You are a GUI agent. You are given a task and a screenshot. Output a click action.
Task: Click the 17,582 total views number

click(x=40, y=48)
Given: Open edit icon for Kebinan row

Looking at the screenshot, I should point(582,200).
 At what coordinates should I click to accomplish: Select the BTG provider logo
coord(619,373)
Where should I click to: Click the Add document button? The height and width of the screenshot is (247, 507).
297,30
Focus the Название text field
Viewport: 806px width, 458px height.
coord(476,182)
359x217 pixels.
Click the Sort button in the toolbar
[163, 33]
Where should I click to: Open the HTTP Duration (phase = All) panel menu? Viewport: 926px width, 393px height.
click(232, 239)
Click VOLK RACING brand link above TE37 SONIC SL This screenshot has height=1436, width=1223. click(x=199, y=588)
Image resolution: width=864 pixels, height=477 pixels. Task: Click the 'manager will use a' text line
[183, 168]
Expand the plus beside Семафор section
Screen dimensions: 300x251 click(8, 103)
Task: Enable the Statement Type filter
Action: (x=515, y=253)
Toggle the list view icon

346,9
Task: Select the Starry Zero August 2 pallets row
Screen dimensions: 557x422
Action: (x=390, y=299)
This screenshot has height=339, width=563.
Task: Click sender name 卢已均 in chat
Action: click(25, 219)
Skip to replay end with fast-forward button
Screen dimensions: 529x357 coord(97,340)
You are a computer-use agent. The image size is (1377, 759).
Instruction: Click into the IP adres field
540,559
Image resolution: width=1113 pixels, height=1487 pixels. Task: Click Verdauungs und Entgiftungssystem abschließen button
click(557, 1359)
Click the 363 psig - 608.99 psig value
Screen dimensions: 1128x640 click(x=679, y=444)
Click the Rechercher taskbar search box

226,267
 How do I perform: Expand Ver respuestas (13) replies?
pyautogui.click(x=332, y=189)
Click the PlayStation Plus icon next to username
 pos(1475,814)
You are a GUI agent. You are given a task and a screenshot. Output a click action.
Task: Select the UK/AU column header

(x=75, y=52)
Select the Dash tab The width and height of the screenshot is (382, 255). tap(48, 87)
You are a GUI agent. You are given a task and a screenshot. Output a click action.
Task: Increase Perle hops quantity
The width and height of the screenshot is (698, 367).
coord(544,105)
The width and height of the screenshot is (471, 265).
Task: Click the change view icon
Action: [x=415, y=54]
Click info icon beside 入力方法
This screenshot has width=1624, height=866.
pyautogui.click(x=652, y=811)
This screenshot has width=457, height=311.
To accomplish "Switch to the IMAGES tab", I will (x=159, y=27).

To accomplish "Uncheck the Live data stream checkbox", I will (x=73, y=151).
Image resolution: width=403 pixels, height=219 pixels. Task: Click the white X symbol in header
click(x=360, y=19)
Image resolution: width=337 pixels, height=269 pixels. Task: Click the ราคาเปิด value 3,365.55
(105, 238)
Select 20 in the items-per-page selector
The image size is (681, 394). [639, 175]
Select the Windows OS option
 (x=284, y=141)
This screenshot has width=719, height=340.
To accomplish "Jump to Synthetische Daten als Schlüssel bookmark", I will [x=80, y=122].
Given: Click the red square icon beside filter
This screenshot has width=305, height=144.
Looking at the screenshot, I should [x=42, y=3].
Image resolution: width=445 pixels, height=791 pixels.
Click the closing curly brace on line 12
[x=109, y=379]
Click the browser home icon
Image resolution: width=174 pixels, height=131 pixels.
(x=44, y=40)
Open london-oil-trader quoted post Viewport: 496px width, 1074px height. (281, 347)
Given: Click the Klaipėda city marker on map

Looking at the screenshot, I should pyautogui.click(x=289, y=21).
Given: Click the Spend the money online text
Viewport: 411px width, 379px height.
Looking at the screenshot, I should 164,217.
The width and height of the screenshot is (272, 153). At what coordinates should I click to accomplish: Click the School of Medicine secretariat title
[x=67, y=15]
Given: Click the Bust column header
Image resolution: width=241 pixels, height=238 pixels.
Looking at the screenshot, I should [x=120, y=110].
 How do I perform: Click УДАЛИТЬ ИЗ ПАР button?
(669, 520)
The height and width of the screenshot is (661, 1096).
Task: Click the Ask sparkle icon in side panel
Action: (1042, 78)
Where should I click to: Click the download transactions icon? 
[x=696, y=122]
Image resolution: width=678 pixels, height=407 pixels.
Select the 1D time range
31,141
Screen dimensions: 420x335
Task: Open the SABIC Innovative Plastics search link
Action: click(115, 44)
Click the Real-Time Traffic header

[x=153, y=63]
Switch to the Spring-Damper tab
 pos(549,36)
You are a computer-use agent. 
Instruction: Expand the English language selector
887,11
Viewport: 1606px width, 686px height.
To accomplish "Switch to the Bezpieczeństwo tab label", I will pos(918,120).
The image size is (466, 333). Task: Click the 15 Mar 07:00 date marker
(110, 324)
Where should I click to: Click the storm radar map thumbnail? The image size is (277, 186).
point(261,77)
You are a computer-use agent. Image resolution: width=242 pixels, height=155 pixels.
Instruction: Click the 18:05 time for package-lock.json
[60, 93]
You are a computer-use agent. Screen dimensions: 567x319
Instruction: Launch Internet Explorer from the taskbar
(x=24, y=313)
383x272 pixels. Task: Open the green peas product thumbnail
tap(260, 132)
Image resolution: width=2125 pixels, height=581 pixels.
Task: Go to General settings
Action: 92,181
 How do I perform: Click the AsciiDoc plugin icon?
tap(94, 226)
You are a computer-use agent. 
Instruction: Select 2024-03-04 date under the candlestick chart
◇ ◇ ◇ ◇ ◇ ◇ ◇
■ Required work
Line by line, transcribe all of the records exactly.

■ Response area
You are a GUI agent. You are given a task and a screenshot. Output a click action.
Task: Click the 17,582 total views number

click(x=40, y=48)
Given: Open edit icon for Kebinan row

Looking at the screenshot, I should point(582,200).
 At what coordinates should I click to accomplish: Select the BTG provider logo
coord(619,373)
Where should I click to: Click the Add document button? The height and width of the screenshot is (247, 507).
297,30
Focus the Название text field
Viewport: 806px width, 458px height.
coord(476,182)
359x217 pixels.
Click the Sort button in the toolbar
[163, 33]
Where should I click to: Open the HTTP Duration (phase = All) panel menu? Viewport: 926px width, 393px height.
click(232, 239)
Click VOLK RACING brand link above TE37 SONIC SL This screenshot has height=1436, width=1223. click(x=199, y=588)
Image resolution: width=864 pixels, height=477 pixels. Task: Click the 'manager will use a' text line
[183, 168]
Expand the plus beside Семафор section
Screen dimensions: 300x251 click(8, 103)
Task: Enable the Statement Type filter
Action: (x=515, y=253)
Toggle the list view icon

346,9
Task: Select the Starry Zero August 2 pallets row
Screen dimensions: 557x422
Action: (x=390, y=299)
This screenshot has height=339, width=563.
Task: Click sender name 卢已均 in chat
Action: click(25, 219)
Skip to replay end with fast-forward button
Screen dimensions: 529x357 coord(97,340)
You are a computer-use agent. The image size is (1377, 759).
Instruction: Click into the IP adres field
540,559
Image resolution: width=1113 pixels, height=1487 pixels. Task: Click Verdauungs und Entgiftungssystem abschließen button
click(557, 1359)
Click the 363 psig - 608.99 psig value
Screen dimensions: 1128x640 click(x=679, y=444)
Click the Rechercher taskbar search box

226,267
 How do I perform: Expand Ver respuestas (13) replies?
pyautogui.click(x=332, y=189)
Click the PlayStation Plus icon next to username
 pos(1475,814)
You are a GUI agent. You are given a task and a screenshot. Output a click action.
Task: Select the UK/AU column header

(x=75, y=52)
Select the Dash tab The width and height of the screenshot is (382, 255). tap(48, 87)
You are a GUI agent. You are given a task and a screenshot. Output a click action.
Task: Increase Perle hops quantity
The width and height of the screenshot is (698, 367).
coord(544,105)
The width and height of the screenshot is (471, 265).
Task: Click the change view icon
Action: [x=415, y=54]
Click info icon beside 入力方法
This screenshot has width=1624, height=866.
pyautogui.click(x=652, y=811)
This screenshot has width=457, height=311.
To accomplish "Switch to the IMAGES tab", I will (x=159, y=27).

To accomplish "Uncheck the Live data stream checkbox", I will (x=73, y=151).
Image resolution: width=403 pixels, height=219 pixels. Task: Click the white X symbol in header
click(x=360, y=19)
Image resolution: width=337 pixels, height=269 pixels. Task: Click the ราคาเปิด value 3,365.55
(105, 238)
Select 20 in the items-per-page selector
The image size is (681, 394). [639, 175]
Select the Windows OS option
 (x=284, y=141)
This screenshot has width=719, height=340.
To accomplish "Jump to Synthetische Daten als Schlüssel bookmark", I will [x=80, y=122].
Given: Click the red square icon beside filter
This screenshot has width=305, height=144.
Looking at the screenshot, I should [x=42, y=3].
Image resolution: width=445 pixels, height=791 pixels.
Click the closing curly brace on line 12
[x=109, y=379]
Click the browser home icon
Image resolution: width=174 pixels, height=131 pixels.
(x=44, y=40)
Open london-oil-trader quoted post Viewport: 496px width, 1074px height. (281, 347)
Given: Click the Klaipėda city marker on map

Looking at the screenshot, I should pyautogui.click(x=289, y=21).
Given: Click the Spend the money online text
Viewport: 411px width, 379px height.
Looking at the screenshot, I should 164,217.
The width and height of the screenshot is (272, 153). At what coordinates should I click to accomplish: Click the School of Medicine secretariat title
[x=67, y=15]
Given: Click the Bust column header
Image resolution: width=241 pixels, height=238 pixels.
Looking at the screenshot, I should [x=120, y=110].
 How do I perform: Click УДАЛИТЬ ИЗ ПАР button?
(669, 520)
The height and width of the screenshot is (661, 1096).
Task: Click the Ask sparkle icon in side panel
Action: (1042, 78)
Where should I click to: Click the download transactions icon? 
[x=696, y=122]
Image resolution: width=678 pixels, height=407 pixels.
Select the 1D time range
31,141
Screen dimensions: 420x335
Task: Open the SABIC Innovative Plastics search link
Action: click(115, 44)
Click the Real-Time Traffic header

[x=153, y=63]
Switch to the Spring-Damper tab
 pos(549,36)
You are a computer-use agent. 
Instruction: Expand the English language selector
887,11
Viewport: 1606px width, 686px height.
To accomplish "Switch to the Bezpieczeństwo tab label", I will pos(918,120).
The image size is (466, 333). Task: Click the 15 Mar 07:00 date marker
(110, 324)
Where should I click to: Click the storm radar map thumbnail? The image size is (277, 186).
point(261,77)
You are a computer-use agent. Image resolution: width=242 pixels, height=155 pixels.
Instruction: Click the 18:05 time for package-lock.json
[60, 93]
You are a computer-use agent. Screen dimensions: 567x319
Instruction: Launch Internet Explorer from the taskbar
(x=24, y=313)
383x272 pixels. Task: Open the green peas product thumbnail
tap(260, 132)
Image resolution: width=2125 pixels, height=581 pixels.
Task: Go to General settings
Action: 92,181
 How do I perform: Click the AsciiDoc plugin icon?
tap(94, 226)
You are a computer-use agent. 
Instruction: Select 2024-03-04 date under the candlestick chart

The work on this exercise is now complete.